** BEGIN Data **

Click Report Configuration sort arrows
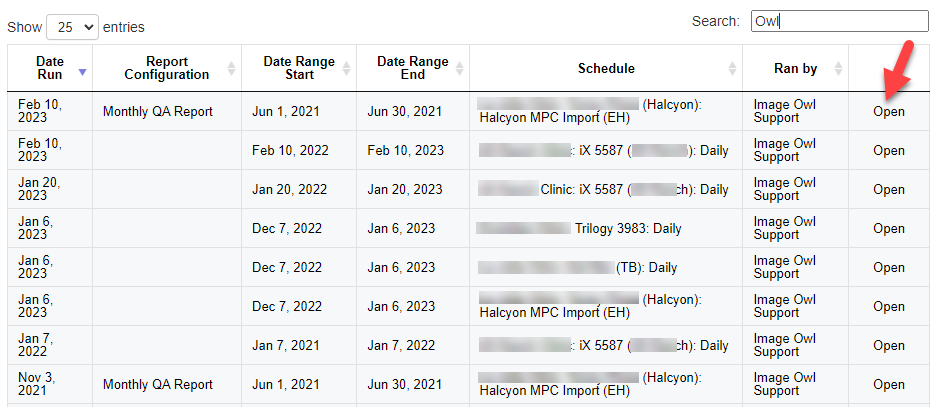935x407 pixels. [231, 69]
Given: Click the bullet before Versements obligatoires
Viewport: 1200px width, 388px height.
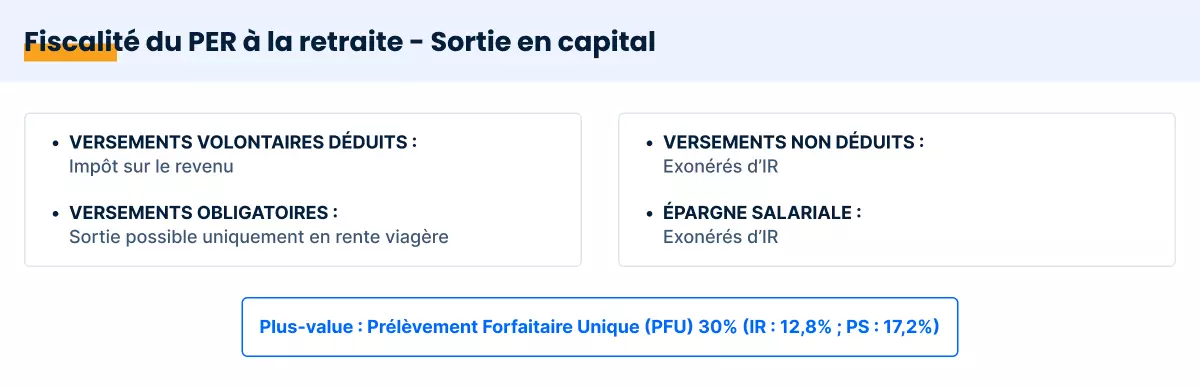Looking at the screenshot, I should click(x=54, y=214).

** END Data **

Copy the records above, swapping "sort arrows" for "filter icon" and changing nothing else. Omit the pictures.

• _Response_
Click Report Configuration filter icon
935x407 pixels. [231, 69]
Given: Click the bullet before Versements obligatoires
Viewport: 1200px width, 388px height.
Looking at the screenshot, I should click(x=54, y=214).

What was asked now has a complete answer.